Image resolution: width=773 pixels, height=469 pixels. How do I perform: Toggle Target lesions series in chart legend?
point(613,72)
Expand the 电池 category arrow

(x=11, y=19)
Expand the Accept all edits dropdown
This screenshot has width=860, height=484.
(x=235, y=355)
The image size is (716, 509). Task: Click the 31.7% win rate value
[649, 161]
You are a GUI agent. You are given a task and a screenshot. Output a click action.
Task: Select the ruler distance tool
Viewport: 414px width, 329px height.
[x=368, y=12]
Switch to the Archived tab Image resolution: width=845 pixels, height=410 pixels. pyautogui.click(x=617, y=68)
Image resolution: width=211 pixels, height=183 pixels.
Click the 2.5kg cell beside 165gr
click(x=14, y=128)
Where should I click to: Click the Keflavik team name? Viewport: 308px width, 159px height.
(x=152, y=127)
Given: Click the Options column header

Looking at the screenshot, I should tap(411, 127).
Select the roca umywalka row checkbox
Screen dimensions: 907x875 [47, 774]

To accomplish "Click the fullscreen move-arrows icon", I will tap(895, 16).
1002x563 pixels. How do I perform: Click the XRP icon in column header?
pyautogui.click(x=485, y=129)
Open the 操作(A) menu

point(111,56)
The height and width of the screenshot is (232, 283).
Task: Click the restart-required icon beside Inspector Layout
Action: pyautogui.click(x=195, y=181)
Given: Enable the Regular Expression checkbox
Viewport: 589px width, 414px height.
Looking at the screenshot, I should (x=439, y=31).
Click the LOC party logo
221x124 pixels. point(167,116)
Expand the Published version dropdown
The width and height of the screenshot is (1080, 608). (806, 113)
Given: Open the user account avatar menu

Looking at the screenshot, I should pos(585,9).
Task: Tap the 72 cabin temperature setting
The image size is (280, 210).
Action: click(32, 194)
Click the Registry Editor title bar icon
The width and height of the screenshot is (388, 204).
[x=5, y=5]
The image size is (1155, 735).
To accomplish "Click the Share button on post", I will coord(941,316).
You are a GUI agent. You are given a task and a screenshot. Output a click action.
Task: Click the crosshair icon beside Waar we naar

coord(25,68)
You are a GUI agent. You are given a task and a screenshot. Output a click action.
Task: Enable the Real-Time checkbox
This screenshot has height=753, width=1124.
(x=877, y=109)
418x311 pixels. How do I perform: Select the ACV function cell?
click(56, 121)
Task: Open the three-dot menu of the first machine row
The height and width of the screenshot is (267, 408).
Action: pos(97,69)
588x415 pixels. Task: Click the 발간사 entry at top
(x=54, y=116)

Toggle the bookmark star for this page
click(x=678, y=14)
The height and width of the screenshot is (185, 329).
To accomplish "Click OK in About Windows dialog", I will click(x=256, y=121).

==*==

### Task
Transcribe the items exactly, starting with the line that contains "Switch to the" and going on through the line that contains "Action: pyautogui.click(x=195, y=181)".

### Exercise response
Switch to the Archived tab Image resolution: width=845 pixels, height=410 pixels. pyautogui.click(x=617, y=68)
Image resolution: width=211 pixels, height=183 pixels.
Click the 2.5kg cell beside 165gr
click(x=14, y=128)
Where should I click to: Click the Keflavik team name? Viewport: 308px width, 159px height.
(x=152, y=127)
Given: Click the Options column header

Looking at the screenshot, I should tap(411, 127).
Select the roca umywalka row checkbox
Screen dimensions: 907x875 [47, 774]

To accomplish "Click the fullscreen move-arrows icon", I will tap(895, 16).
1002x563 pixels. How do I perform: Click the XRP icon in column header?
pyautogui.click(x=485, y=129)
Open the 操作(A) menu

point(111,56)
The height and width of the screenshot is (232, 283).
Task: Click the restart-required icon beside Inspector Layout
Action: pyautogui.click(x=195, y=181)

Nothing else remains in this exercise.